Selected excerpt =
- Born: 25 August 1974 (age 51) London, United Kingdom
- Occupation: Actor
- Known for: Neighbours, The Secret Life of Us

= Benjamin McNair =

Australian actor (born 1974)

Benjamin John McNair (born 25 August 1974) is an Australian actor, best known for his role as Malcolm Kennedy in the soap opera Neighbours.

==Early life==
McNair was born on 25 August 1974 in London. He moved to Australia with his family when he was 18 months old. He developed an interest in performing and studied at the Mona Vale Film & TV School, before completing a season at the NIDA Summer School in Sydney. He then joined the Australian Theatre for Young People.

==Career==

After leaving school in 1992, McNair appeared in several television commercials and had guest roles in television dramas G.P. and Home and Away.

McNair played Malcolm Kennedy in the soap opera Neighbours from 1994 to 1997, returning briefly in 2002, 2004, 2011 and 2014 with a cameo appearance in 2005, and also in 2022.

He left Neighbours in 1997 and travelled to the UK where he performed on stage in several Christmas pantomimes such his role as Prince Charming in Sunderland's Cinderella and at Tunbridge Wells in Snow White and the Seven Dwarfs. Since leaving Neighbours, McNair has continued acting on television and stage. He was cast as Joseph in the original The Secret Life of Us telemovie for Network Ten in Australia in 2001 and later played Joseph, the boyfriend of Deborah Mailman, during the first season of television series of the same name.

Dataset content =
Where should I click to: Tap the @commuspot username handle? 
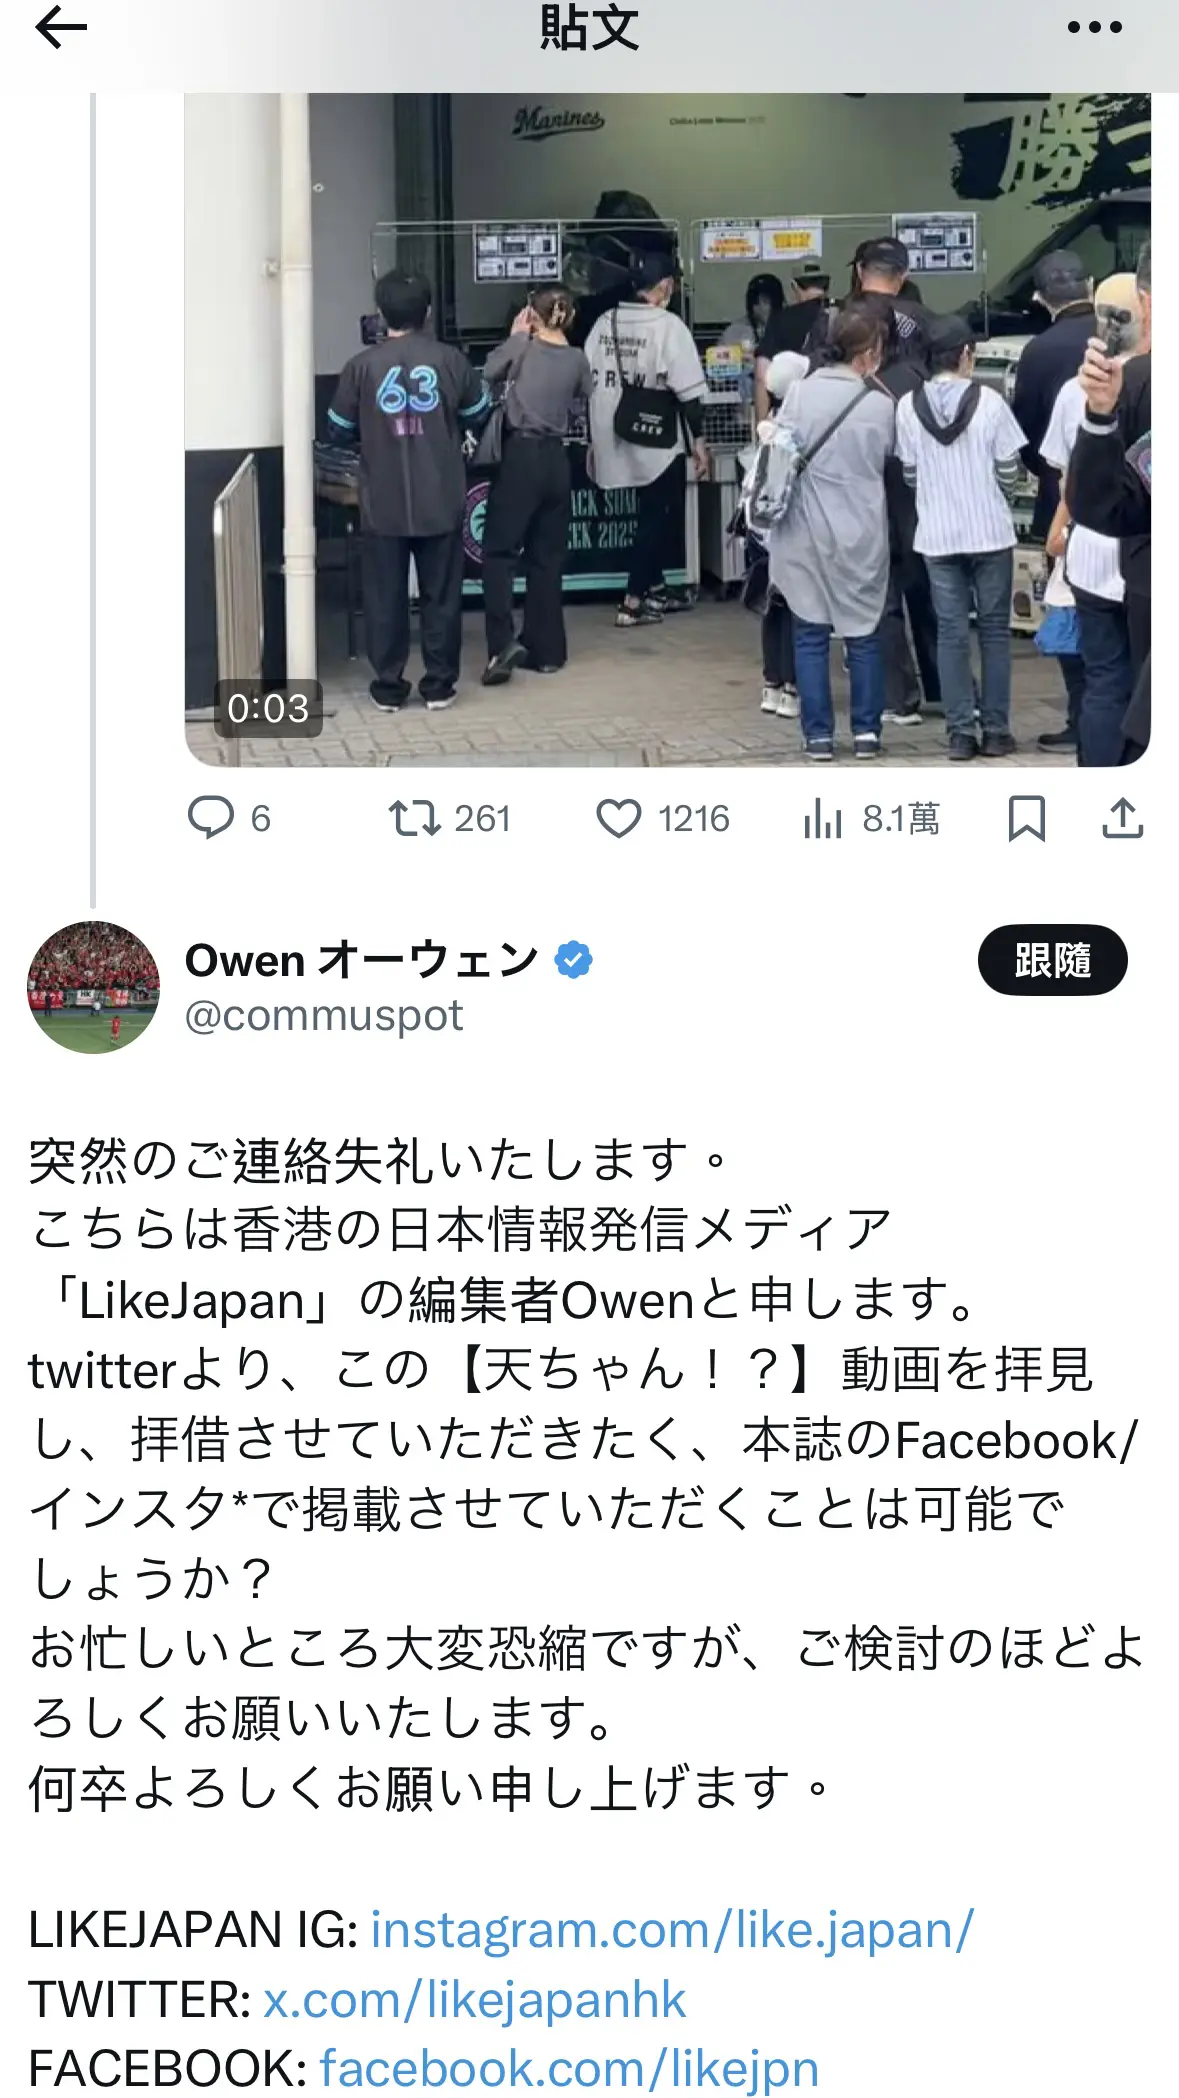pyautogui.click(x=324, y=1016)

Work to do =
(1) In the Benjamin McNair biography, how old was McNair when his family moved to Australia?
(2) Please pick up the Benjamin McNair biography after its final sentence and keep writing it.
The lines above are unrelated to the Benjamin McNair biography and stand on their own.

Final answers =
(1) He was 18 months old.

(2)
He has guest-starred in television series such as All Saints (1999), Something in the Air (2001), and Blue Heelers (2000; 2002; 2005). He also played lead roles in Marshall Law (2002); Nine Network's Stingers (2004); Last Man Standing (2005); and the children's series Wicked Science. He co-starred in the short film Umbrella Men with Damian Walshe-Howling.

McNair continued to perform on stage, returning to England to play the role of Ferdinand in the Stafford Summer Festival's production of Shakespeare's The Tempest in 1999. He has also appeared as Matt in Broken; Darko Reeves in Blowback; Casper St Clair in Next Best Thing, and seven different characters in the black comedy The Steve Promise Story.

McNair is a voice over artist who can be heard on numerous radio and television adverts.

He returned to Neighbours, once again playing Malcolm for short stints in 2002 and 2004. In mid-2005 he made another return to Neighbours as part of the series' 20th anniversary episode. On 9 May 2011, it was announced that McNair would be returning to Neighbours in July 2011 for a four-month guest stint.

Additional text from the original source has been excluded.